For me the easiest solution to remember is https://stackoverflow.com/a/2113224/565525, i.e.:
sed -i '' -e 's/subdomainA/subdomainB/g' $(find /home/www/ -type f)
NOTE: -i '' solves OSX problem sed: 1: "...": invalid command code .
NOTE: If there are too many files to process you'll get Argument list too long. The workaround - use find -exec or xargs solution described above.
cd /home/www && find . -type f -print0 |
xargs -0 perl -i.bak -pe 's/subdomainA\.example\.com/subdomainB.example.com/g'
For anyone using silver searcher (ag)
ag SearchString -l0 | xargs -0 sed -i 's/SearchString/Replacement/g'
Since ag ignores git/hg/svn file/folders by default, this is safe to run inside a repository.
This one is compatible with git repositories, and a bit simpler:
Linux:
git grep -l 'original_text' | xargs sed -i 's/original_text/new_text/g'
Mac:
git grep -l 'original_text' | xargs sed -i '' -e 's/original_text/new_text/g'
(Thanks to http://blog.jasonmeridth.com/posts/use-git-grep-to-replace-strings-in-files-in-your-git-repository/)
To cut down on files to recursively sed through, you could grep for your string instance:
grep -rl <oldstring> /path/to/folder | xargs sed -i s^<oldstring>^<newstring>^g
If you run man grep you'll notice you can also define an --exlude-dir="*.git" flag if you want to omit searching through .git directories, avoiding git index issues as others have politely pointed out.
Leading you to:
grep -rl --exclude-dir="*.git" <oldstring> /path/to/folder | xargs sed -i s^<oldstring>^<newstring>^g
A straight forward method if you need to exclude directories (--exclude-dir=..folder) and also might have file names with spaces (solved by using 0Byte for both grep -Z and xargs -0)
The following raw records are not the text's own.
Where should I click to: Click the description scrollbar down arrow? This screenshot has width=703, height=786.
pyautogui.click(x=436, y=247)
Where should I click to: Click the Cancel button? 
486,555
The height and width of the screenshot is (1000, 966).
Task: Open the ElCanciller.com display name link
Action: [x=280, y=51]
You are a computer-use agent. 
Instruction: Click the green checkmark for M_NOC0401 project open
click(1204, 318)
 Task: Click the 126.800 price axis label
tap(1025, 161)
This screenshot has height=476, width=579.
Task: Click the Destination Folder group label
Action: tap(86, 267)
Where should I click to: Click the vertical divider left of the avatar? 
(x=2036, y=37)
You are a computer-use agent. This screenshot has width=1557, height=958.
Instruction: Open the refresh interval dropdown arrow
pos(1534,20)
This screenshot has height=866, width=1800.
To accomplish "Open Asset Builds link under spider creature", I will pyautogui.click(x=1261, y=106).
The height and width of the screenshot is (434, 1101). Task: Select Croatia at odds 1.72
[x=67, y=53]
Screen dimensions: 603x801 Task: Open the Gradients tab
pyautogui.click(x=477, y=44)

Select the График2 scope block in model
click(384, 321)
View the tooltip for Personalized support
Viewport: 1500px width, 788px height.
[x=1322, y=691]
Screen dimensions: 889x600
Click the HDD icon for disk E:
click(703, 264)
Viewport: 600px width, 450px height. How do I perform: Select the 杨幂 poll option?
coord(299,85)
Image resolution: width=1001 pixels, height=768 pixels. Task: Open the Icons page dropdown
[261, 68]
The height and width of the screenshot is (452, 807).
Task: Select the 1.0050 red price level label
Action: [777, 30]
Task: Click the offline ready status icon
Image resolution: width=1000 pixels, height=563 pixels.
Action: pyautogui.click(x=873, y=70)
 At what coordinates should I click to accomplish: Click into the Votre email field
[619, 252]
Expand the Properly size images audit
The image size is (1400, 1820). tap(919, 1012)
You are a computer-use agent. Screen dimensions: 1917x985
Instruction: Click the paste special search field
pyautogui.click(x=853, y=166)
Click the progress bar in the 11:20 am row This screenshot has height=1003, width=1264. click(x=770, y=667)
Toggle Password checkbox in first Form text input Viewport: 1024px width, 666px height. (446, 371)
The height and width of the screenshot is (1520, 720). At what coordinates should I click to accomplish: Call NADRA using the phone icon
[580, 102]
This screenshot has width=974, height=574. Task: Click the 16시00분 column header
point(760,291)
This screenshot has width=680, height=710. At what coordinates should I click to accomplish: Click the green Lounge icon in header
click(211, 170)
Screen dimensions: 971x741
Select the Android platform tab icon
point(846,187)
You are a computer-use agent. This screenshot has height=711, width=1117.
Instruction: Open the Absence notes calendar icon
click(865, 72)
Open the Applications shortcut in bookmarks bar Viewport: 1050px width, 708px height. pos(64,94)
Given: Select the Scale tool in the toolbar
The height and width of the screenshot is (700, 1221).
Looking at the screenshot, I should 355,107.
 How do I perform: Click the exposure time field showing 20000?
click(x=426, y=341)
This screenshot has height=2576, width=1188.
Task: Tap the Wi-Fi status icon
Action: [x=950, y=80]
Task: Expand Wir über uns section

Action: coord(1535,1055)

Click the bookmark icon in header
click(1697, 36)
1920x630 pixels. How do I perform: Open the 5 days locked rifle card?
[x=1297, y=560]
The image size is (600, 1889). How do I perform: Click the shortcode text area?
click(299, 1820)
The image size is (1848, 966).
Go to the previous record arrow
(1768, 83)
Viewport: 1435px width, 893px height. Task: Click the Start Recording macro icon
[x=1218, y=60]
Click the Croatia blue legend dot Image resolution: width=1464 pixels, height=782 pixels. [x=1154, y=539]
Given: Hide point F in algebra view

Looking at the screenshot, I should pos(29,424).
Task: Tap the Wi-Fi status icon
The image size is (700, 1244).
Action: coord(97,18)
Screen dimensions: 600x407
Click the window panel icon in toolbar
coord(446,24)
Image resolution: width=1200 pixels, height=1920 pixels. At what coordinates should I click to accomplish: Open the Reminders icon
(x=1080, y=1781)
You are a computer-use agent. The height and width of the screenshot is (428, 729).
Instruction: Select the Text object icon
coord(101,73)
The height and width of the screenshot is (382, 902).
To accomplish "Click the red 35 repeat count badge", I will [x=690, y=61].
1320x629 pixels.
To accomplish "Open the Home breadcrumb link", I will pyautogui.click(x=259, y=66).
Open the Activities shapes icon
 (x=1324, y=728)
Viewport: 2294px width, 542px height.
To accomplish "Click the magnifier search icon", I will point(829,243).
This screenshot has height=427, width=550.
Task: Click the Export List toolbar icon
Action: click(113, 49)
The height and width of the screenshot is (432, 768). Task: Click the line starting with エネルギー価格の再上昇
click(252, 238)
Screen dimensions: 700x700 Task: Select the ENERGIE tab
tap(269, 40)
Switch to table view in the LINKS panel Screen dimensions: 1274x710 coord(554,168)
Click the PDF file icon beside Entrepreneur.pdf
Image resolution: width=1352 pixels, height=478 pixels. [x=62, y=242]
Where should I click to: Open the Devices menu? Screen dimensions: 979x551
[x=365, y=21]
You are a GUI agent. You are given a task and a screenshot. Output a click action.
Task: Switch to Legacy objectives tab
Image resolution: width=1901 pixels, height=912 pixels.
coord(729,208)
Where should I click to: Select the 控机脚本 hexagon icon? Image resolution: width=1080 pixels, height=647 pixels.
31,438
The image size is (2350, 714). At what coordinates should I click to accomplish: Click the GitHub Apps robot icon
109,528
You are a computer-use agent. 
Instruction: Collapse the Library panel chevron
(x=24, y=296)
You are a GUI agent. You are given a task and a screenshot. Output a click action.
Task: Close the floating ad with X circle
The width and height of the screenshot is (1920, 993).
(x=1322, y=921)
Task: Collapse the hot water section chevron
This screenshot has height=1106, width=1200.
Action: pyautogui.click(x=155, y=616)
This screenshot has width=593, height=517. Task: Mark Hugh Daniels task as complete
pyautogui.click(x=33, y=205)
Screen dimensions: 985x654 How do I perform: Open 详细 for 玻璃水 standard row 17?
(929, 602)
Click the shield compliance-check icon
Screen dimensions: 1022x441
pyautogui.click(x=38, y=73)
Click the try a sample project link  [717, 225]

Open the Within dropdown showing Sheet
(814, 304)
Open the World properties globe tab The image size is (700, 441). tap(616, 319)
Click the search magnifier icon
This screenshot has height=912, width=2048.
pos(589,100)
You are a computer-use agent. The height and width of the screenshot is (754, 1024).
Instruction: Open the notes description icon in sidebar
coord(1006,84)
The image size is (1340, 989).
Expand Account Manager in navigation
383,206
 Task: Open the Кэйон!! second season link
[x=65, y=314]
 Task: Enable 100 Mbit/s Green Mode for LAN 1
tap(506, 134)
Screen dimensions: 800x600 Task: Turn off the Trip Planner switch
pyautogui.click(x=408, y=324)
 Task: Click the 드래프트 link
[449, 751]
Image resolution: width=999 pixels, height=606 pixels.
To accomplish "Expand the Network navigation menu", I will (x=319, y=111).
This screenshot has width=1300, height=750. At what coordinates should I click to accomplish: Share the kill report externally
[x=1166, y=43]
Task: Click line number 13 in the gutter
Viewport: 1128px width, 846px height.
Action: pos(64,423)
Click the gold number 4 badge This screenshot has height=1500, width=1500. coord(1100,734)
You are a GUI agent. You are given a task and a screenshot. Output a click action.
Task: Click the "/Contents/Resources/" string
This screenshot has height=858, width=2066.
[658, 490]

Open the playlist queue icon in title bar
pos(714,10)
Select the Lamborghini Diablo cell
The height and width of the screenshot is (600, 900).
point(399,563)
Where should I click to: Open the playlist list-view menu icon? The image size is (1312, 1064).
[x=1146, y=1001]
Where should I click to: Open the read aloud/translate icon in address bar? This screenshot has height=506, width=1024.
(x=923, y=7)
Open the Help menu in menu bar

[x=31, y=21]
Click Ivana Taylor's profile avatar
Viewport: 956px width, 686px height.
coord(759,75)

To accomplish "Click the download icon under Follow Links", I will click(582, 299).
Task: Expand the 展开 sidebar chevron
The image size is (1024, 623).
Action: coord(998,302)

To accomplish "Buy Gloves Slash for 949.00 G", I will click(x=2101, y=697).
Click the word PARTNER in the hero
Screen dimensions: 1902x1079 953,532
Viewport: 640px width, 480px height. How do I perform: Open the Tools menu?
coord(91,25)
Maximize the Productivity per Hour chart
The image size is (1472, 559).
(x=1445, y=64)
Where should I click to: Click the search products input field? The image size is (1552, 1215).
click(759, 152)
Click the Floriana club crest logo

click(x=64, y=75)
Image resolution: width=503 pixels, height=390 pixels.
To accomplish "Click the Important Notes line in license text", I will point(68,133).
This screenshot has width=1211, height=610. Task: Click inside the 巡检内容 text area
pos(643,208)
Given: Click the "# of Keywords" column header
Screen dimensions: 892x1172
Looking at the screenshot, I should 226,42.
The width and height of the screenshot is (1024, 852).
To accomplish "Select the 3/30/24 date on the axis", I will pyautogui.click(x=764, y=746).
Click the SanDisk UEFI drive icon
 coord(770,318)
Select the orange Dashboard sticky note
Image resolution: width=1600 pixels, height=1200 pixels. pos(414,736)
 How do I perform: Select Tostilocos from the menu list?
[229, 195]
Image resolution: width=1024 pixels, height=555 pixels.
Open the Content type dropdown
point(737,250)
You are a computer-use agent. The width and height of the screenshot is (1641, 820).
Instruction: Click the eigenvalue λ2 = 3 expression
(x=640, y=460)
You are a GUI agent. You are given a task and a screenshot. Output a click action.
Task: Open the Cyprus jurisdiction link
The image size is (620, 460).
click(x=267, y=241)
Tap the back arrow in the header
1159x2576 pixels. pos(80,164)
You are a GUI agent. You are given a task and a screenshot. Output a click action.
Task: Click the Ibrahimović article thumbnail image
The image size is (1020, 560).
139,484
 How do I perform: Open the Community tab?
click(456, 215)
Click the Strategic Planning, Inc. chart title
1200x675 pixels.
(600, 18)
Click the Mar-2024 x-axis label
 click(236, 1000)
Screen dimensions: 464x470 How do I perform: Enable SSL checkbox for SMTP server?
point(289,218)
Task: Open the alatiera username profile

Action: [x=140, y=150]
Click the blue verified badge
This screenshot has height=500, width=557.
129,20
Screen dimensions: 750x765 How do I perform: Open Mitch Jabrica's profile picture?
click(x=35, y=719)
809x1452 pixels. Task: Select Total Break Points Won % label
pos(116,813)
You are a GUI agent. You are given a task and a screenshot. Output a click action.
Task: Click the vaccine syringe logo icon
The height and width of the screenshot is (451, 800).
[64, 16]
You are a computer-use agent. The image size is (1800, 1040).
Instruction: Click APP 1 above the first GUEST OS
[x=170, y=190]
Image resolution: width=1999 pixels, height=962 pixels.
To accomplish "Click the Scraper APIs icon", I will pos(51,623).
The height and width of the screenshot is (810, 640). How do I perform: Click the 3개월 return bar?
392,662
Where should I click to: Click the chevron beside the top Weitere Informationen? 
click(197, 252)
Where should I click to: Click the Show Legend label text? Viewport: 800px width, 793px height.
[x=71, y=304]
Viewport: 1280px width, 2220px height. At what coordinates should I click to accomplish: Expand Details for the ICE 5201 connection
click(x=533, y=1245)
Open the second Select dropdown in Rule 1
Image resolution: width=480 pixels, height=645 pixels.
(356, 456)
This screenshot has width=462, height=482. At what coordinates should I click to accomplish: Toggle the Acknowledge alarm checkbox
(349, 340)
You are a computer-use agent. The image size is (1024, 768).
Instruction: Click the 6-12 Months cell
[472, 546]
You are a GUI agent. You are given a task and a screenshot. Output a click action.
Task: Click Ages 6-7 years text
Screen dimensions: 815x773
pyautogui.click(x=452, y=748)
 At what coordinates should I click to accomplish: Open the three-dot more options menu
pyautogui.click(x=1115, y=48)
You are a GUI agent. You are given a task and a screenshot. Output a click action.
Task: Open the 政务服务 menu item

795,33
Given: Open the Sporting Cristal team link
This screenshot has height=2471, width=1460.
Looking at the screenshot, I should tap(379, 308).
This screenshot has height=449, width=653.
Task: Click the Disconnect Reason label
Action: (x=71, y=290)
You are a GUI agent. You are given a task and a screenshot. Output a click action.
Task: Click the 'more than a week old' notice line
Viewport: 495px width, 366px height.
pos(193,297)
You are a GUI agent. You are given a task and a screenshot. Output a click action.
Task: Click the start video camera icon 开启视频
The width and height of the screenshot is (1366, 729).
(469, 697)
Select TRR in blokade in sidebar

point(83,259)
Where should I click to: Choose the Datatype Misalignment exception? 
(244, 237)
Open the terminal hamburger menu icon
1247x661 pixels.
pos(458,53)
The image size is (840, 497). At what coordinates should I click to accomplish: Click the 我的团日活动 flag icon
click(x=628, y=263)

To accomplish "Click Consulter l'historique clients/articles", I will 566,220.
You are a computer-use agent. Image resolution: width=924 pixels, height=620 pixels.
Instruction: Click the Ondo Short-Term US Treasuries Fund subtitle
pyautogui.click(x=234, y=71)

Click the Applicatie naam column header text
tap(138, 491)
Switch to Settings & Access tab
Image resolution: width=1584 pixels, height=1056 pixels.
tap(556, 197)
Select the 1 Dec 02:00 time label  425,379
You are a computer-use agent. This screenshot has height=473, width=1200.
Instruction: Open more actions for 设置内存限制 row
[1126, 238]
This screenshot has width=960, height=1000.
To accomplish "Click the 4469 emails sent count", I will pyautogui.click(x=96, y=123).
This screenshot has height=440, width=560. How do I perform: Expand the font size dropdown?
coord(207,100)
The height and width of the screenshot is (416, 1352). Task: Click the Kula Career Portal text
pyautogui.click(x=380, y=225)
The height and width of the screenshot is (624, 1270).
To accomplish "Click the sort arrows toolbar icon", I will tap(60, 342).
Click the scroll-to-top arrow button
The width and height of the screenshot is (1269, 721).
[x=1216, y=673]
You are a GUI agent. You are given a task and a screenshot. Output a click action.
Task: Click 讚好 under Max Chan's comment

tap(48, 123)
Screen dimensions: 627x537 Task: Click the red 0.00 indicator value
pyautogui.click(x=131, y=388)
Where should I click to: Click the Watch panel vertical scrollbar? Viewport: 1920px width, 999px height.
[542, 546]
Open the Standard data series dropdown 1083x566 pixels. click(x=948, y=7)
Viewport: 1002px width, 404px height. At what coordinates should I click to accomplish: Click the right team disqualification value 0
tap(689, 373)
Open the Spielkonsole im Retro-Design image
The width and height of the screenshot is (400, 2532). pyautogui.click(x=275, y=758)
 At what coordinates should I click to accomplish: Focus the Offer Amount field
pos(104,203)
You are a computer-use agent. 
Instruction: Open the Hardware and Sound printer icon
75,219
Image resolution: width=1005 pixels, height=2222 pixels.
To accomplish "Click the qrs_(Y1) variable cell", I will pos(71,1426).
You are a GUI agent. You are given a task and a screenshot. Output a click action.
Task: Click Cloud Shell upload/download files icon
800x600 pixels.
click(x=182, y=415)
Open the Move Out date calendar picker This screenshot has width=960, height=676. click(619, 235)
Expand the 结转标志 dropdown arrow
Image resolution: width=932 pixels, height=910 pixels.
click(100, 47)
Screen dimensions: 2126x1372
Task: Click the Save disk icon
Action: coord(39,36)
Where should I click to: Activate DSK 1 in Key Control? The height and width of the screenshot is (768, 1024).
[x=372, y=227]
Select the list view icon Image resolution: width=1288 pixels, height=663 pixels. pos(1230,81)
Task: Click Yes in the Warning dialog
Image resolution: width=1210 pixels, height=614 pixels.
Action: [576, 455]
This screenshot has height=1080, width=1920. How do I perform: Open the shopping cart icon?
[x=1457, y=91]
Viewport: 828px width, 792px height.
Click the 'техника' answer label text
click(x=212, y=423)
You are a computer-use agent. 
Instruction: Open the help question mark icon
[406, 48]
grep -rlZ oldtext . --exclude-dir=.folder | xargs -0 sed -i 's/oldtext/newtext/g'
An one nice oneliner as an extra. Using git grep.
git grep -lz 'subdomainA.example.com' | xargs -0 perl -i'' -pE "s/subdomainA.example.com/subdomainB.example.com/g"
Simplest way to replace (all files, directory, recursive)
find . -type f -not -path '*/\.*' -exec sed -i 's/foo/bar/g' {} +
Note: Sometimes you might need to ignore some hidden files i.e. .git, you can use above command.
If you want to include hidden files use,
find . -type f -exec sed -i 's/foo/bar/g' {} +
In both case the string foo will be replaced with new string bar
find /home/www/ -type f -exec perl -i.bak -pe 's/subdomainA\.example\.com/subdomainB.example.com/g' {} +
find /home/www/ -type f will list all files in /home/www/ (and its subdirectories).
The "-exec" flag tells find to run the following command on each file found.
perl -i.bak -pe 's/subdomainA\.example\.com/subdomainB.example.com/g' {} +
is the command run on the files (many at a time). The {} gets replaced by file names.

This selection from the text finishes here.